I asked users to open the dashboard as they would on a typical workday and try to find the information they’d use to nurture their relationships.


I wanted to find out:


  • Can they easily identify which relationships to prioritize?

  • Is the dashboard content clear, relevant, and easy to scan?

  • Is the interaction timeline easy to locate and helpful for guiding next steps?

Promising Test Results

  • Increase number of meaningful touch points by 100% each week


  • 4 hours saved each week bby reducing time spent chasing cold or low-potential lead


  • East to scan and navigate - dashboard praised for its clarity and visual appeal


  • While the interaction timeline was seen as helpful, users felt it’s not essential at this stage of the workflow.

Key Takeaways

This project reinforced the critical importance of grounding algorithm design in real user workflows.
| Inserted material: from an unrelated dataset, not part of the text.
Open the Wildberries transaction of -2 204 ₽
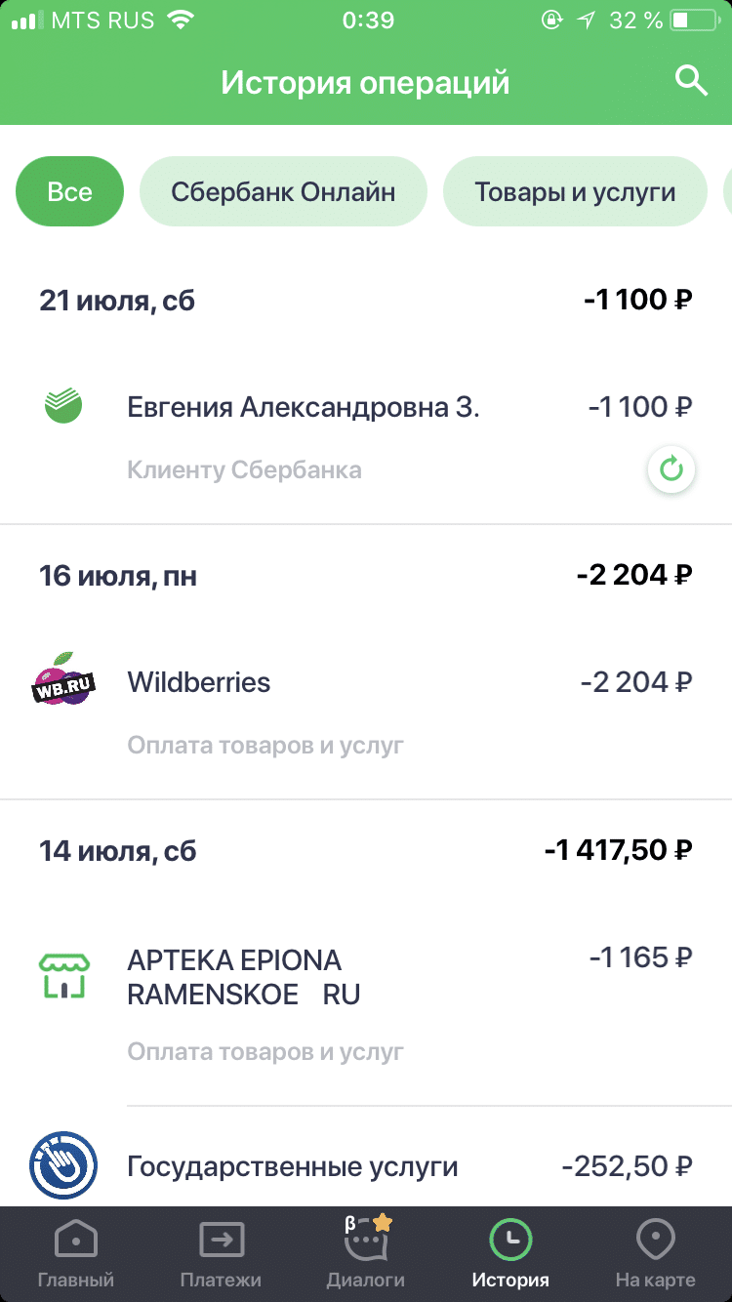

By collaborating closely with agency recruiters, I learned that productivity tools succeed when they seamlessly integrate into existing habits rather than requiring behavioral change.
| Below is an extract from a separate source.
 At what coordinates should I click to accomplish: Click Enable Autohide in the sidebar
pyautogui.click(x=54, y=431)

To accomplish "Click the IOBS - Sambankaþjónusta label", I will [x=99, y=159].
The most valuable insight was discovering how relationship strength and opportunity urgency could be mathematically combined to drive daily prioritization—transforming subjective decision-making into data-driven action.


Moving forward, I'll continue prioritizing user research in algorithm development, ensuring that complex backend calculations translate into intuitive, actionable insights that directly impact business outcomes.